**Exercise inputs**.
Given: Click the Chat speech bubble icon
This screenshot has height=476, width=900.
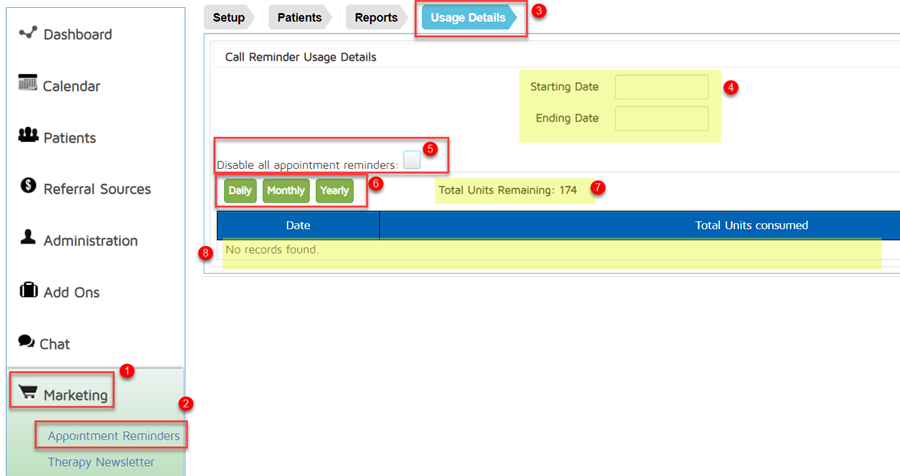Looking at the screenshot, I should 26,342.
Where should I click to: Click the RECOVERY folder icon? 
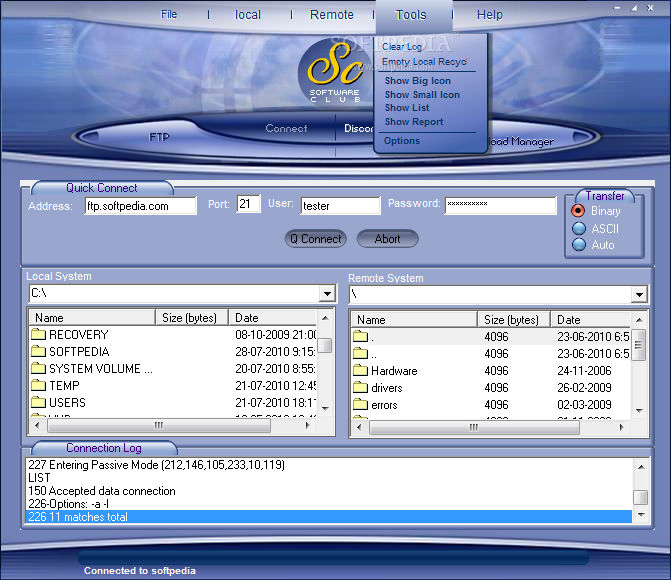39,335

**What to work on**.
Exclude the pictures and write out exactly the lines from the one holding "Where should I" through the end of the entries, inclusive, and only those.

**Completed task**.
Where should I click to: Click the RECOVERY folder icon? 
39,335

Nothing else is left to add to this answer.